Meanwhile in the West Bank, the Palestinian Authority has settled into a strategy of “I am going to hold my breath until you turn blue.” It is refusing to negotiate with the Trump team out of anger and frustration.

At the same time, though, a March poll by the respected Palestinian Center for Policy and Survey found that 78 percent of Palestinians believed that the Palestinian Authority was hobbled by corruption.

The authority needs a new strategy because defiance and highlighting its victimhood is not working. The status quo is hammering Palestinians but, for now, is tolerable for everyone else. So the authority needs to get back to the negotiating table.

May I make a suggestion?

The Trump team keeps saying it wants to get America’s Arab allies to endorse its peace plan. The Arabs won’t do that if the plan does not meet some minimum Palestinian demands, and the Palestinians won’t settle for those minimum demands without Arab cover.

Mahmoud Abbas, president of the Palestinian Authority, should go to America’s four key Arab allies — Egypt, Jordan, Saudi Arabia and the United Arab Emirates — and propose that they collectively say “yes” to engaging Trump and Kushner if the U.S. plan includes two criteria: It calls for a contiguous Palestinian state in the West Bank — not a bunch of disconnected cantons — and it grants Palestinians some form of sovereignty in predominantly Arab East Jerusalem, where 300,000 Arabs already live. (The authority will also have to agree that its state will be demilitarized.)

This would give the Arab leaders cover with their publics for supporting a Trump plan and give the Palestinians cover for re-engaging with Trump. It would also say to Trump: If your plan does not include the bare minimum of a Palestinian state and some Palestinian sovereignty in Arab districts of Jerusalem, don’t bother bringing it out; it will be dead on arrival in the Arab world, not just the West Bank.

If the Trump team embraced such a Palestinian-Arab initiative and made it part of its plan, it would also force Bibi to make some decisions. Because the truth is, Bibi has been at zero on the question of a Palestinian state and at zero on the question of Palestinian sovereignty in Jerusalem. Bibi has managed to keep his obstinacy obscured, though, because the Palestinians have boycotted the talks.

:: Input data ::
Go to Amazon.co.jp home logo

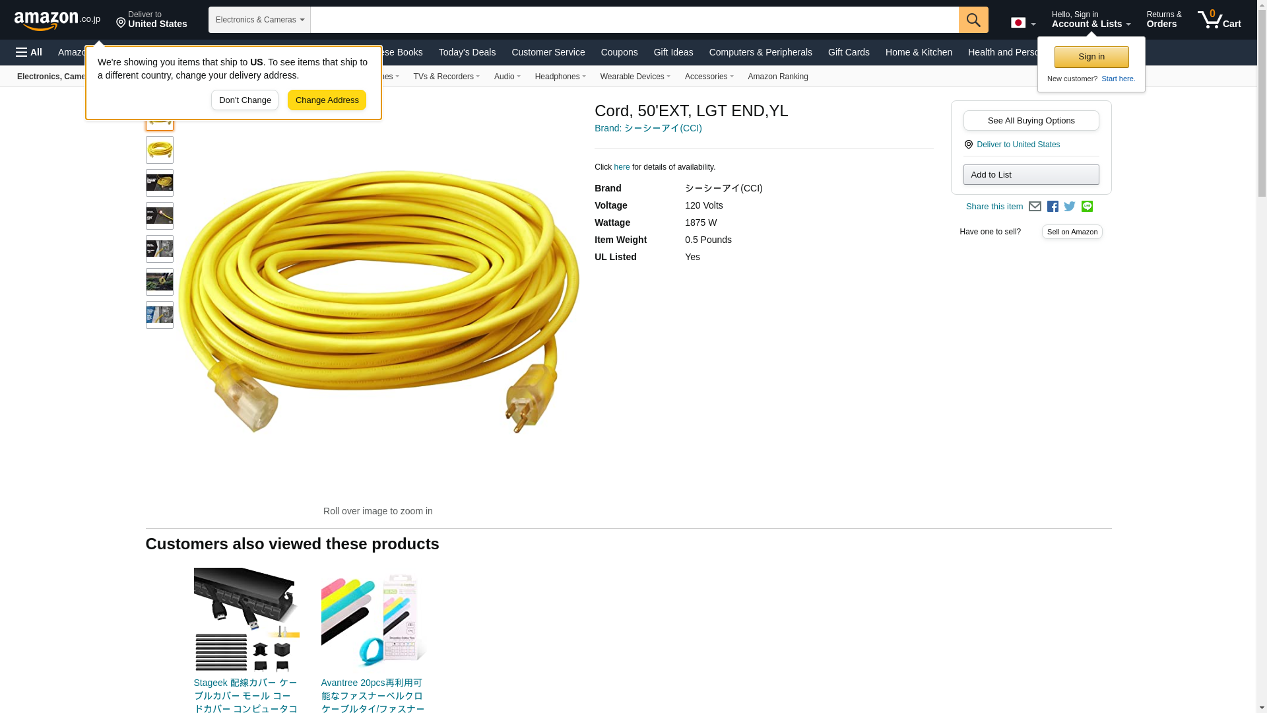[x=57, y=20]
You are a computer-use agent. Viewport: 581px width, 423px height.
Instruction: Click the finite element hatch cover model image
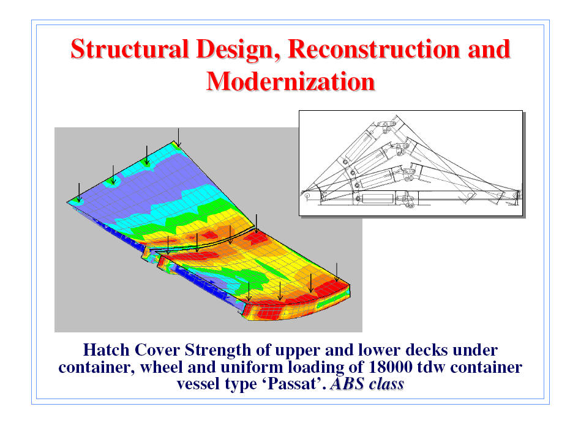(x=208, y=230)
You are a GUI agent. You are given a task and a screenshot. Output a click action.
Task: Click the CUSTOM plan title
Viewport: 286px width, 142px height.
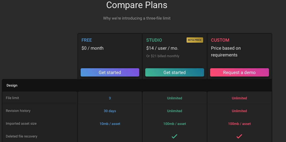coord(220,40)
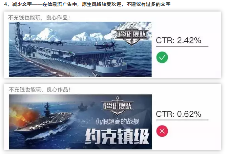This screenshot has width=227, height=154.
Task: Click the line under CTR 2.42%
Action: coord(182,46)
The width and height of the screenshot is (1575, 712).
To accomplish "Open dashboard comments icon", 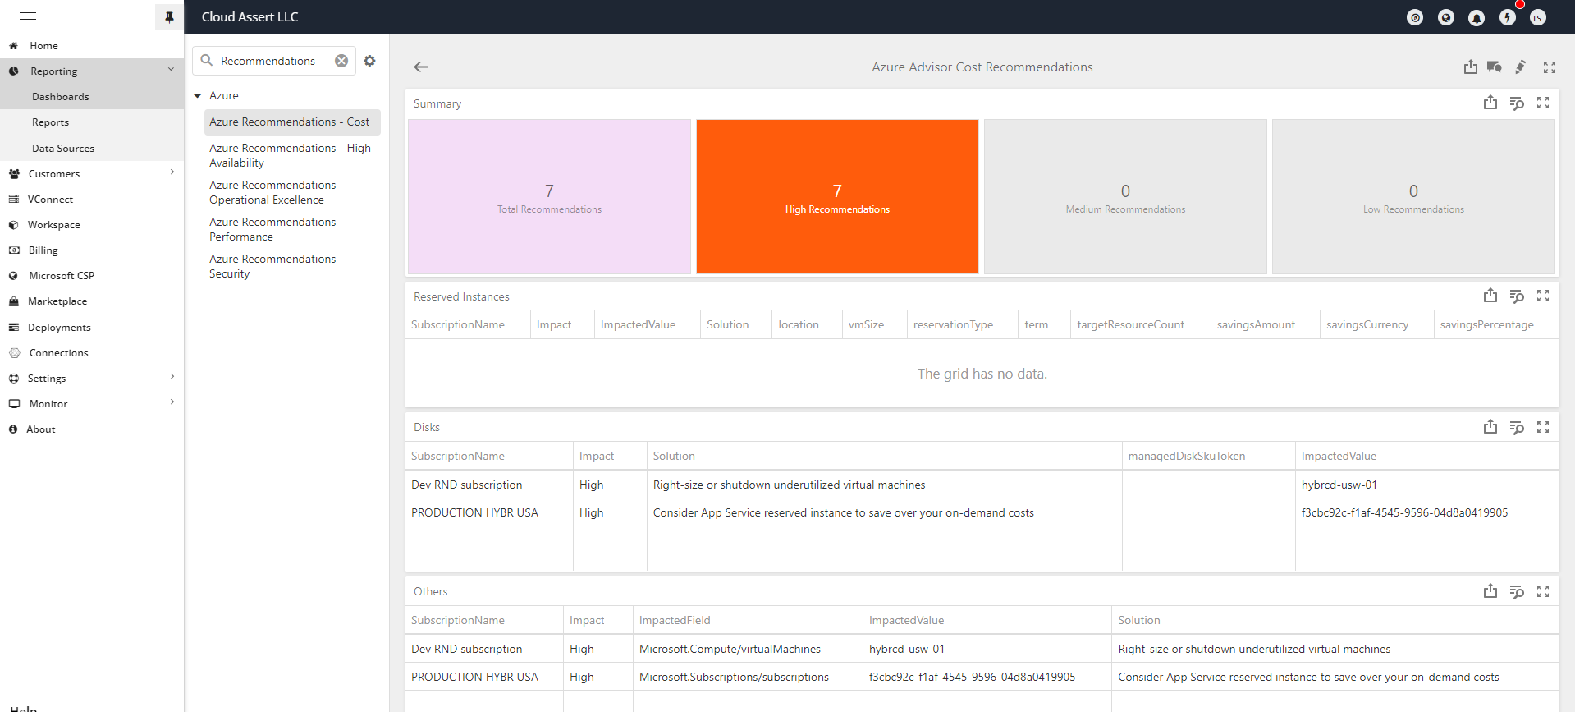I will tap(1495, 67).
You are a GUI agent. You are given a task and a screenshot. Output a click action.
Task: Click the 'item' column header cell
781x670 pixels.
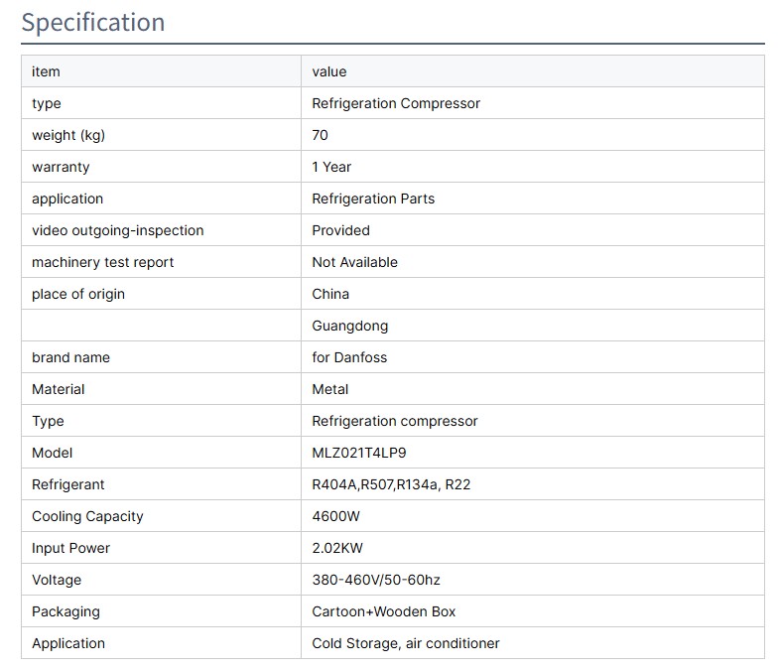(46, 71)
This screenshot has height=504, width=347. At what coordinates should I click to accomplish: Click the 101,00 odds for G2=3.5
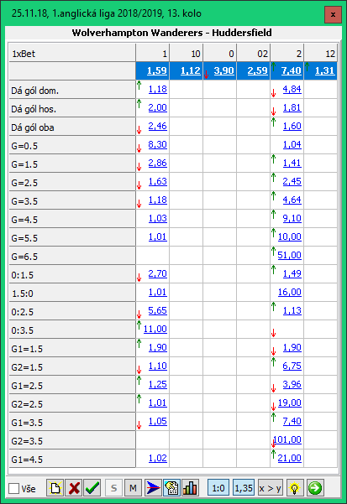click(287, 439)
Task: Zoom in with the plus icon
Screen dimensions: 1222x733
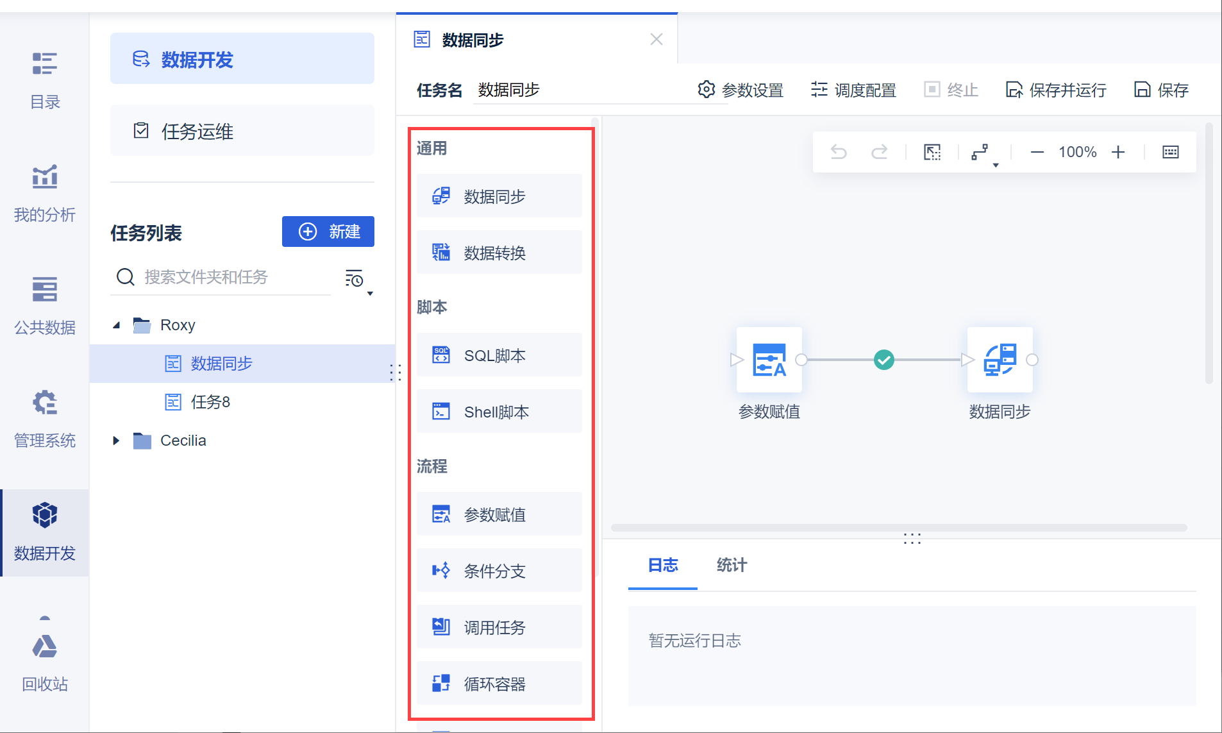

:: Brief A ::
List the countries that the opinion piece on the Palestinian Authority names as America's key Arab allies.
:: Brief B ::
Write the next part of the opinion piece on the Palestinian Authority, starting after its final sentence.

:: Written response A ::
Egypt, Jordan, Saudi Arabia and the United Arab Emirates

:: Written response B ::
If a Kushner-Trump plan embraced the Arab-Palestinian minimums, Bibi would have to either reject it — exposing his real position — or jettison some of his far-right political supporters and form a new government prepared to negotiate on the U.S. terms. He could definitely do the latter — if he wanted.

“The Palestinians can’t want to lose their governing authority in the West Bank,” notes veteran Middle East negotiator Dennis Ross. “And the Trump administration and Israel can’t want a total vacuum to emerge there, because in the Middle East, all vacuums are filled by something worse.”

An agreement by the Palestinians and America’s Arab allies on their minimum foundations for negotiations, adds Ross, gives Palestinians cover to come back to the table and puts pressure on the Trump team to deliver a credible plan or be exposed as not being serious. And “it gives Israel a partner and some fateful choices to make.”

Say what you will about Anwar Sadat and Menachem Begin and Jimmy Carter 40 years ago, but they came to a point at Camp David where there were only hard choices — and they made them, and they made the right ones.

We’re again at a fateful moment. For the Palestinians, it’s choose nihilism or pacifism. For Israel, it’s choose separation from the Palestinians or get bi-nationalism or apartheid. For Jared and Donald, it’s either be serious — and be ready to take a tough stance with all parties, including Israel — or stay home.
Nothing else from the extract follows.